The optimal water temperature for it to grow and develop is between 20 and 28 °C. It will hibernate while water temperature is lower than 10-15 °C or higher than 30 °C.

=== Feeding habits ===
Cipangopaludina chinensis feeds non-selectively on organic and inorganic bottom material as well as benthic and epiphytic algae, mostly by scraping, but diatoms are probably the most nutritious food it ingests at sites in eastern North America.

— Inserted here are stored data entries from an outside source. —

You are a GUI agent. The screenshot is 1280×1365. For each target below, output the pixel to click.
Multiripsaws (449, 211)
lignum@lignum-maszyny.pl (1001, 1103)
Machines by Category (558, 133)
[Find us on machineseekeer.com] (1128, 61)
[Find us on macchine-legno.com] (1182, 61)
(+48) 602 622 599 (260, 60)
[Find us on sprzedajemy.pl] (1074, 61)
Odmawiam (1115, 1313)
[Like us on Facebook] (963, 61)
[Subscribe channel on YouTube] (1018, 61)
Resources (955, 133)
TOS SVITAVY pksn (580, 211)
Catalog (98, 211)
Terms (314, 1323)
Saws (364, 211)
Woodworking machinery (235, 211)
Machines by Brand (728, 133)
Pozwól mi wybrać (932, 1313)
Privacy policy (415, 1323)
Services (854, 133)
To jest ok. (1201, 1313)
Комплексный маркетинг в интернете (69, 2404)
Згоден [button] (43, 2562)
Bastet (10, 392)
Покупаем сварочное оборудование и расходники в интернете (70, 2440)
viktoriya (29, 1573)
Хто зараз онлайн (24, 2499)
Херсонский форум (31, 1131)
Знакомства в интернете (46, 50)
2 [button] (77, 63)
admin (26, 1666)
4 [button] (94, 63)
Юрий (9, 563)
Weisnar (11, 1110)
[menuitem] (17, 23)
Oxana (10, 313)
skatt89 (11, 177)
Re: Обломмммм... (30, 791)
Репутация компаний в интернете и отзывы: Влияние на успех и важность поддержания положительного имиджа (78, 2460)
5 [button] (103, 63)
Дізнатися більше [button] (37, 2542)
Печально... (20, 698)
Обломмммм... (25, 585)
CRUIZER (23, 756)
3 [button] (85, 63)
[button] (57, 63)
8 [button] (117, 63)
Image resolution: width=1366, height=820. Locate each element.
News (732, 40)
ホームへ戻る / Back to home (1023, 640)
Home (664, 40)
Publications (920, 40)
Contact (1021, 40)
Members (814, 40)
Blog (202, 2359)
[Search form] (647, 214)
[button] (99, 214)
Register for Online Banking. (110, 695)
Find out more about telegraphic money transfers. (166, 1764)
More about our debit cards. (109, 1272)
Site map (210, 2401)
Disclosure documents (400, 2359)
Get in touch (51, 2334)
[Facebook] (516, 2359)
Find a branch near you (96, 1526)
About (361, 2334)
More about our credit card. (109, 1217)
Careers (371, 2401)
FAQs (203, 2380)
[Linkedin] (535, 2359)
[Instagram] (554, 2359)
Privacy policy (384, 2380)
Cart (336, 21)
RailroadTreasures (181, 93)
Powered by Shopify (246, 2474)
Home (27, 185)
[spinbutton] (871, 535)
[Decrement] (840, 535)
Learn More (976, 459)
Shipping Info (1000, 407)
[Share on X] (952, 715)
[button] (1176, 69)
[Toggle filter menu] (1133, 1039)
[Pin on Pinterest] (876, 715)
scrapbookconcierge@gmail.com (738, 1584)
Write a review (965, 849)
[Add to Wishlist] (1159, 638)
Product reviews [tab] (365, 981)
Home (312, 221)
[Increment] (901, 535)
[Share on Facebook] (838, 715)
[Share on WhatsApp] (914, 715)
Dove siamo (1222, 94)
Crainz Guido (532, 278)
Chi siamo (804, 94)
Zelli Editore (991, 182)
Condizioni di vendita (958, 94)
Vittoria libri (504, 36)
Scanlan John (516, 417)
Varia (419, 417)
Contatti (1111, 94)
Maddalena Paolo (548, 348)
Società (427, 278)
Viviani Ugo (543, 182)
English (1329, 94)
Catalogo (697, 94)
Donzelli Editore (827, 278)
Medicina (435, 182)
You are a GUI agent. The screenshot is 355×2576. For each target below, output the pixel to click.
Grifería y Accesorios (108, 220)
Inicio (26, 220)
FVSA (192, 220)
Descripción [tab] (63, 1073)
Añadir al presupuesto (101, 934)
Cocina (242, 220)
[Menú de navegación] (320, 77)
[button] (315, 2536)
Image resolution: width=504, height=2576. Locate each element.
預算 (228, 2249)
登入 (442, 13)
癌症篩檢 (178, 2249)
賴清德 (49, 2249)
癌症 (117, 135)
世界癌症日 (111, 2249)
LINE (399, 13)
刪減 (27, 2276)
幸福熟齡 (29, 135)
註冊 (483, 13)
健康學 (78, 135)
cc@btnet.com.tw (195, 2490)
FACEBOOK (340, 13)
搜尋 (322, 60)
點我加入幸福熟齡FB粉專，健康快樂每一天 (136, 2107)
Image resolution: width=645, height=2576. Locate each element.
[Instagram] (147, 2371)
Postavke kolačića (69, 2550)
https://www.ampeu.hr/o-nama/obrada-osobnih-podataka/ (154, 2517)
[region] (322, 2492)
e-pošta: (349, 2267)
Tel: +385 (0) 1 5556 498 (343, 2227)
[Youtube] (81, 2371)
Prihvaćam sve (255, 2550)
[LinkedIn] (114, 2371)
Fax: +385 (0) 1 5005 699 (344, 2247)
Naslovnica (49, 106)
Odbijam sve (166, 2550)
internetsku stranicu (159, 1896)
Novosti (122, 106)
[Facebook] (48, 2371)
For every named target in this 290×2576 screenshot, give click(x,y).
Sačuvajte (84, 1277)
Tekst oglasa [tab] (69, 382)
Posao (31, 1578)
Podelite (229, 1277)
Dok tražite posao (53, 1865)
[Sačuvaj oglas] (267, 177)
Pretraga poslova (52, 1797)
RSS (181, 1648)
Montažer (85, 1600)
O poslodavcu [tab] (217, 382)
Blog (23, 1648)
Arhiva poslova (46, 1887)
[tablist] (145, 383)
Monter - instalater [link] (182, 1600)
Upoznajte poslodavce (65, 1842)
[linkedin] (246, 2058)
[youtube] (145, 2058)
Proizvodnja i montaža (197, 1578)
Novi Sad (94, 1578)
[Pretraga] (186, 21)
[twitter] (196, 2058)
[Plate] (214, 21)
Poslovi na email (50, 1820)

This species is primarily an algae eater in an aquarium context. These snails are popular in freshwater aquariums because they do not eat fish eggs or plants, they do not overpopulate the aquarium, and they close up if there is a water problem, giving people an indication that something is wrong a few weeks before the fish die.

=== Life cycle ===
Reproduction is initiated sexually. This species is ovoviviparous. Females live up to 5 years, while males live up to 3, occasionally 4 years. Female fecundity is usually greater than 169 young in a lifetime, and may reach up to 102 for any given brood. All females generally contain embryos from May to August and young are born from June through October in eastern North America in shallow water, then females begin migrating to deeper water for the winter in the fall. Females bear more young in their 4th and 5th years than in other years.

=== Parasites ===
Bellamya chinensis serves in its native habitat as a host and a vector to numerous parasites including:

As an intermediate host for:
- Echinochasmus elongatus
- Echinochasmus redioduplicatus
- Echinochasmus rugosus
- Eupariphium ilocanum
- Eupariphium recurvatum
- Echinostoma macrorachis
- Echinostoma cinetorchis in Korea - this parasite may infect humans.
- It is also a common host to larvae of echinostomes in the Kinmen islands.

Parasites of Bellamya chinensis include trematode Aspidogaster conchicola.

== Human use ==
This species constitutes one of the three predominant freshwater snails found in Chinese markets. This snail is extensively used as part of the human diet in most places in China because the meat of the snail is considered delicious, being rich in nutrition, with high protein and low fat content. Moreover, in China it is also used as a medicine for treatment of digestive disease.

Its shells are abundant in archaeological sites in the Guanzhong Basin of Northwestern China from the Mid-Late Neolithic age. These are remains of prehistoric meals. The flesh was eaten mainly as subsidiary food.

This snail is also one of the rice field snail species traditionally eaten in Thailand.